# EXTRAIT FOURNI
========
Problématisation
On se rend vite compte que sur une question plusieurs thèses, et donc différentes réponses sont possibles. Une question simple admet une seule réponse, elle peut être vite « résolue ». Donc s’il y a plusieurs réponses possibles, c’est qu’il y a « quelque chose » dans cette question qui n’est pas si simple, que dans certaines thèses « quelque chose » n’est pas si simple et donc pose problème .
Problématiser, c’est donc
1) d’abord se poser des questions sur la question parce que certaines thèses posent question, parce que le fait qu’il y ait plusieurs thèses possibles oblige à se poser des questions
2) puis essayer d'identifier ce qui n'est pas si simple et est la cause de ces différentes thèses ou de leurs limites
3) et enfin formuler sous la forme d’une question ce qui n'est pas si simple, ce qui pose problème
Remarque : pour problématiser, il faut donc d’abord envisager les réponses possibles puis analyser ce qui n’est pas si simple. Différentes manières de problématiser
1) Se poser des questions sur la question
C’est qu’il peut donc y avoir différentes thèses (réponses) envisageables face à cette question. Ce qui n’est pas si simple : si d’autres thèses peuvent être soutenues, envisagées, c’est qu’une thèse peut avoir des limites, être critiquée.
Problème possible : S’il semble possible de ne pas vouloir la vérité, ne peut-on pas avoir de meilleures raisons de la vouloir?
========
# EXERCICE PROPOSÉ 1
D'après l'extrait sur la problématisation, combien de réponses une question simple admet-elle ?
# EXERCICE PROPOSÉ 2
Recopiez à l'identique les lignes des entrées depuis celle qui contient « Given: Open the » jusqu'à celle qui contient « Looking at the », ces deux lignes comprises, sans reproduire les images.

# DONNÉES DE L'EXERCICE
========
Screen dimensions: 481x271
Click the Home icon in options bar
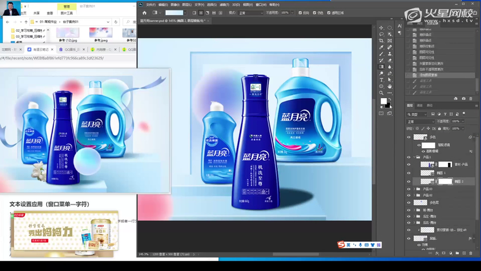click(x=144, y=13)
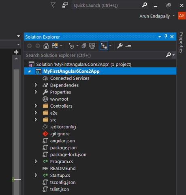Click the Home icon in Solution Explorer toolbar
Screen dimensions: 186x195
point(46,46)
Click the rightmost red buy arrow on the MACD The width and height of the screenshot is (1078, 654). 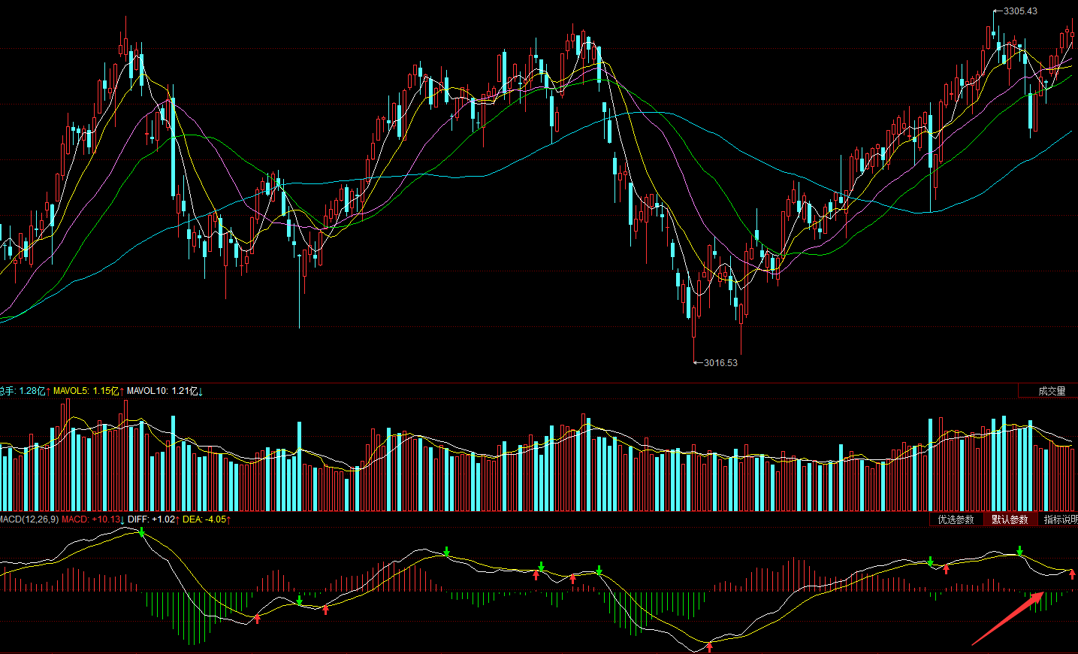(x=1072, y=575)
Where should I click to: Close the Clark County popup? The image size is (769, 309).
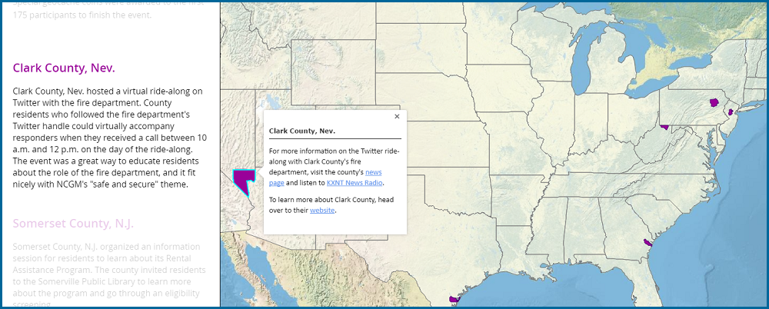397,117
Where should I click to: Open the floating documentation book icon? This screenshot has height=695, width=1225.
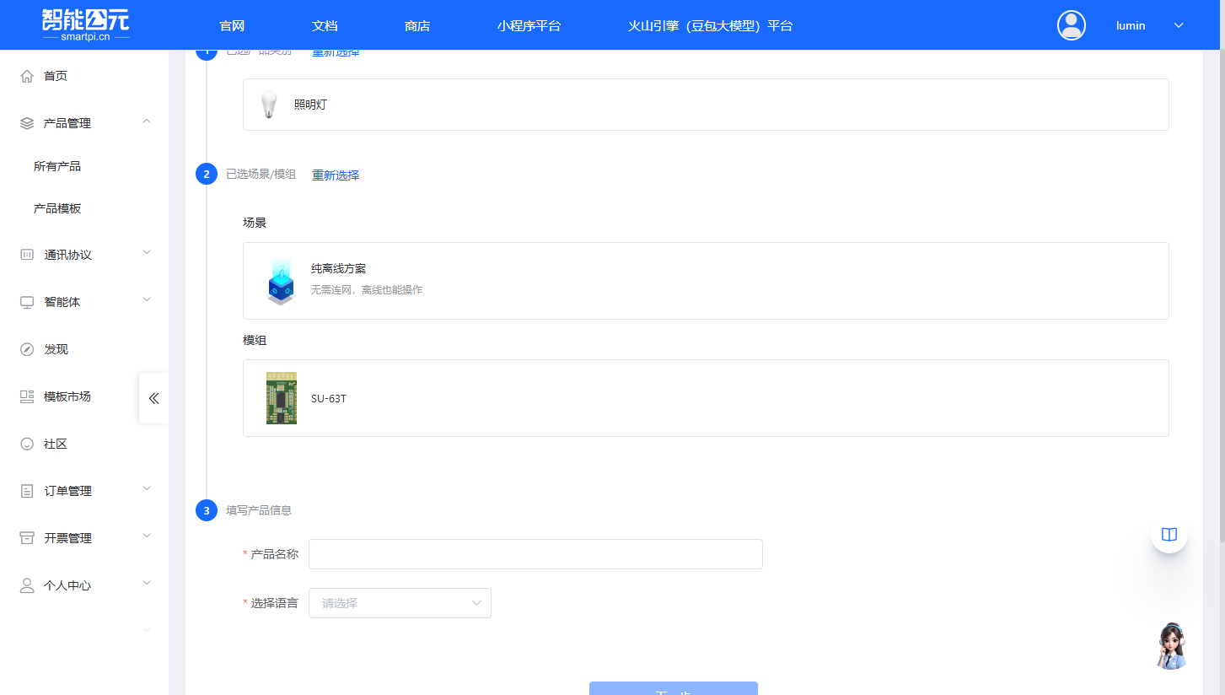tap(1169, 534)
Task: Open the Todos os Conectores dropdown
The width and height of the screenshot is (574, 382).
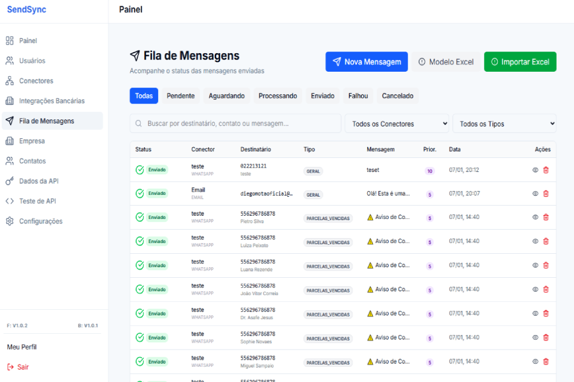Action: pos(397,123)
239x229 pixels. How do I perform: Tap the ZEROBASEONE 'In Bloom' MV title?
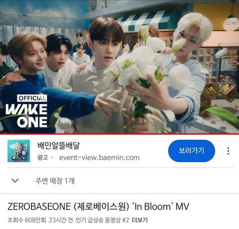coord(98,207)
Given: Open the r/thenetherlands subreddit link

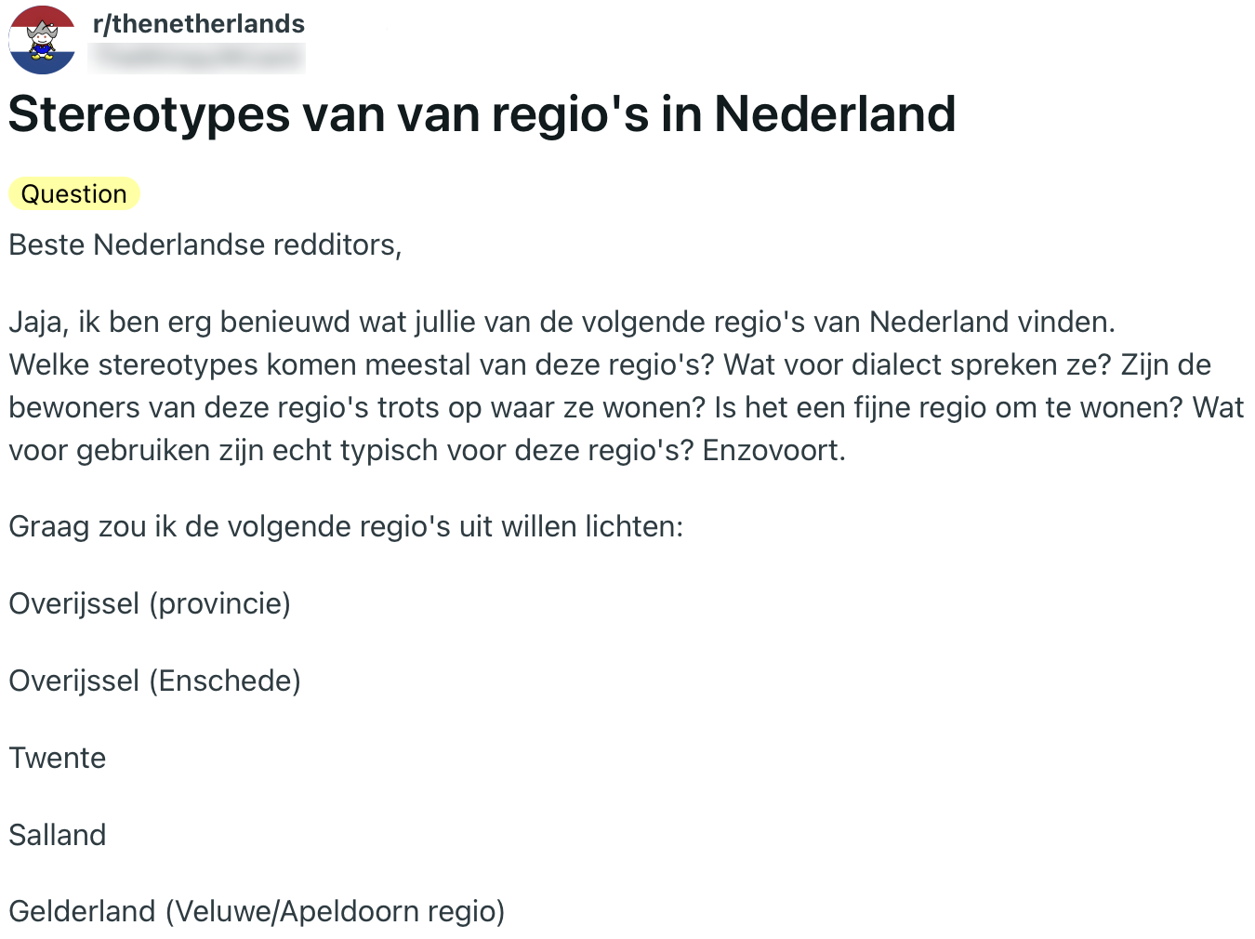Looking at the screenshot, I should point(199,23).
========
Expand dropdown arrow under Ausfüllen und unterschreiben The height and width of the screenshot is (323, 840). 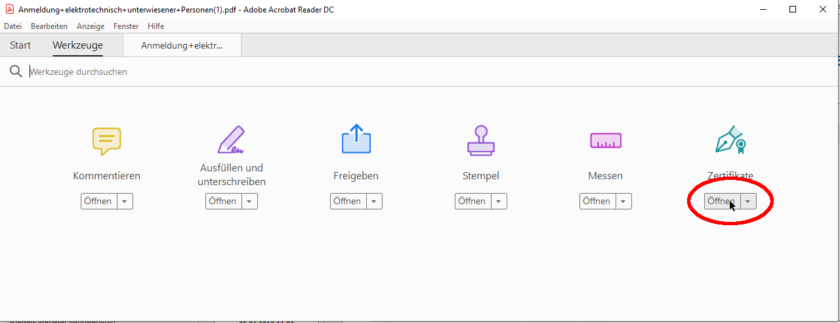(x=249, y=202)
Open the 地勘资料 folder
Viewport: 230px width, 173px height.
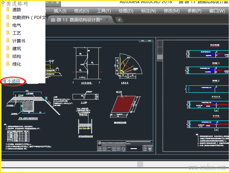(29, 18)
========
# RÉPONSE RÉDIGÉE 1
Une question simple admet une seule réponse.

# RÉPONSE RÉDIGÉE 2
Given: Open the r/thenetherlands subreddit link

Looking at the screenshot, I should point(199,23).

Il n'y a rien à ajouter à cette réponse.